Her host sister grabbed the two of them and pulled them away from the house as a 7.8 magnitude earthquake struck the tiny village of Simigaun where the family lived, and slammed the whole country, ultimately resulting in more than 7,000 deaths.
Hirata was in Simigaun, a small, rural village on a stepped mountainside in northeast Nepal, as part of her study abroad program. She had been staying with the family for almost a week when the earthquake hit.
An entire side of Hirata’s host-uncle’s house “popped off entirely, almost like an explosion,” Hirata recalled. Dust and dirt filled the air while the lengthy and violent shaking made it difficult to stand.
After the shaking concluded, “Everyone knew where to go,” Hirata said.
Hirata described the aftermath as “chaotic,” with many of the villagers gathering on one of the higher steppes that looked down over the town. Many of the houses were built out of rock and stone, and “they were not exactly earthquake safe,” Hirata said. Many had collapsed.
That day was Periwaar Din (Family Day) as well as the inauguration of a new school that had been built in the village. The school completely collapsed during the earthquake. “I was planning on going over to the school in 10 minutes (when the earthquake hit),” Hirata recalled. “I was just waiting for the goats to finish eating.”

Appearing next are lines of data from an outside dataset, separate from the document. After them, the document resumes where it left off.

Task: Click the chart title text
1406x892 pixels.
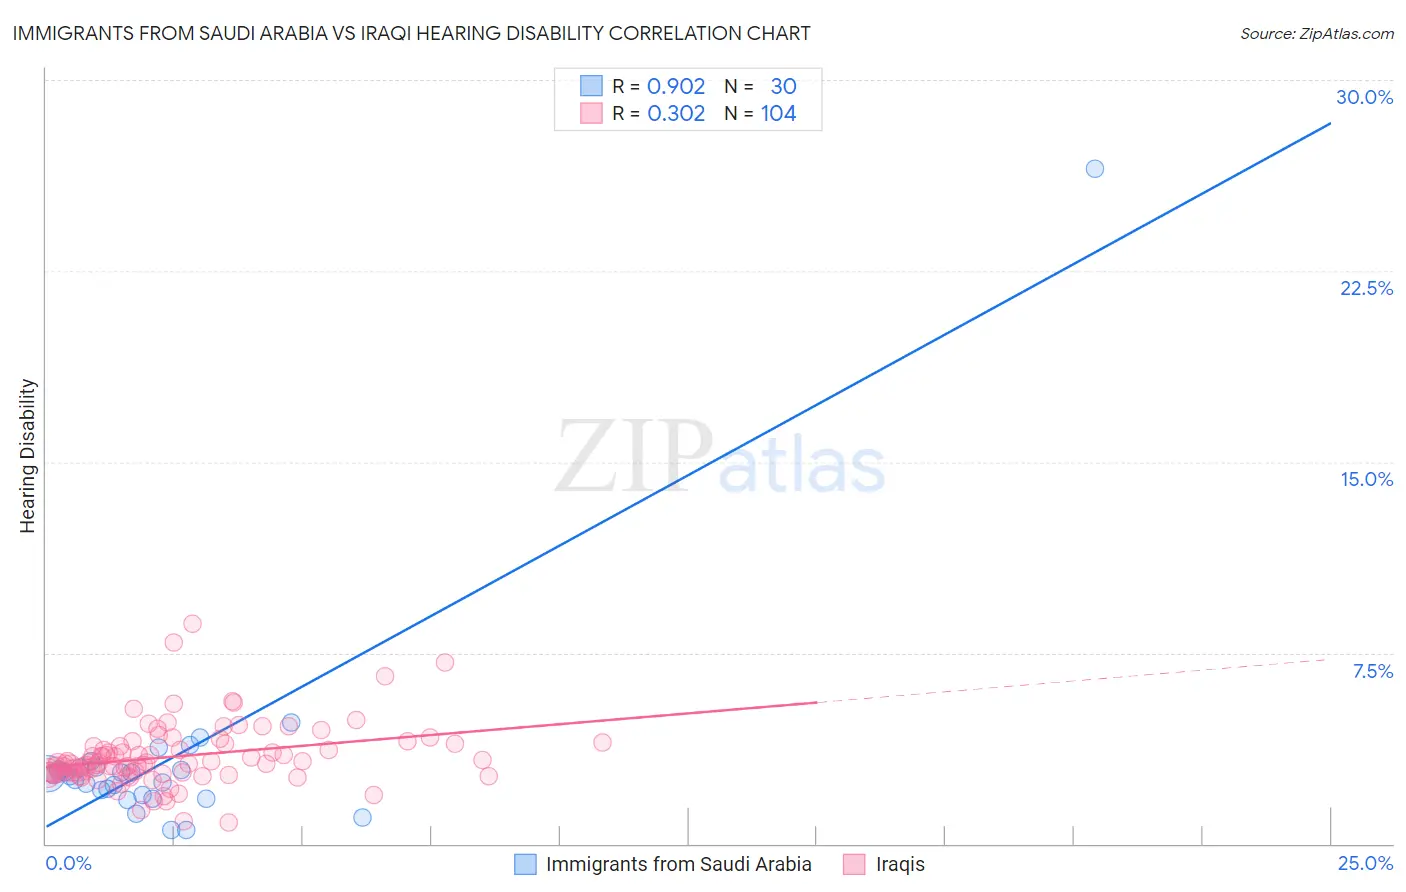Action: coord(411,33)
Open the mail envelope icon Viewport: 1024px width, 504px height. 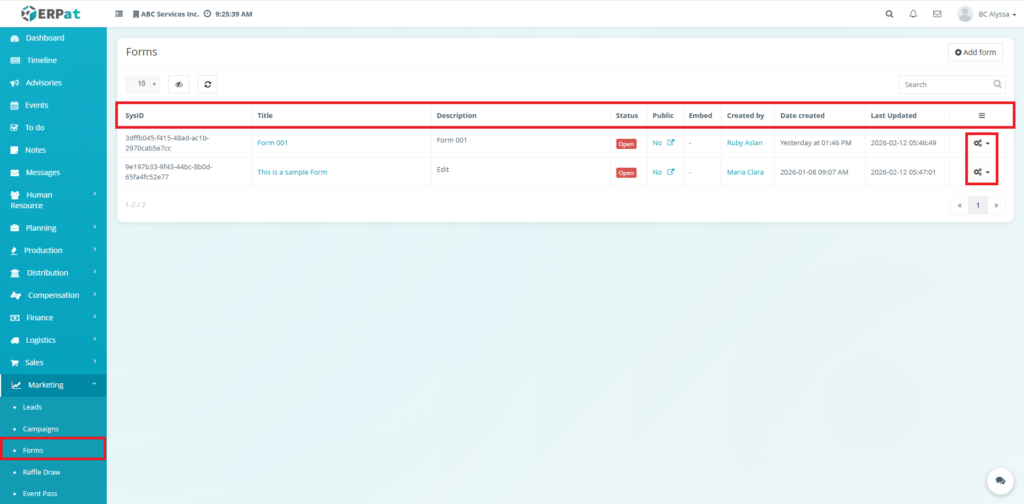pos(937,14)
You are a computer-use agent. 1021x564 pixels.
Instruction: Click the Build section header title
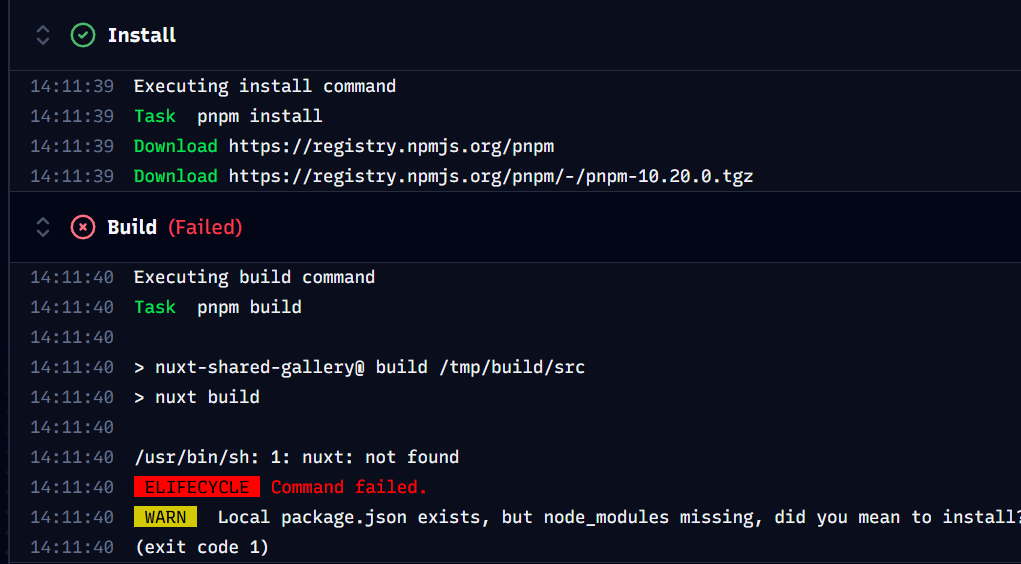click(132, 227)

In the mountainside village there were few if any large buildings, no power lines, gas lines or water pipes. The greatest fear did not come from collapsing buildings, but from landslides. After each aftershock, many of them extremely powerful, everyone would look up the mountainside, fearing a landslide would wipe the village off the side of the mountain.
Across the valley they saw a similarly structured village destroyed by a landslide.
“Three days later Hirata and the other students were helicoptered out of Simigaun, as the villagers began the arduous task of rebuilding their homes.”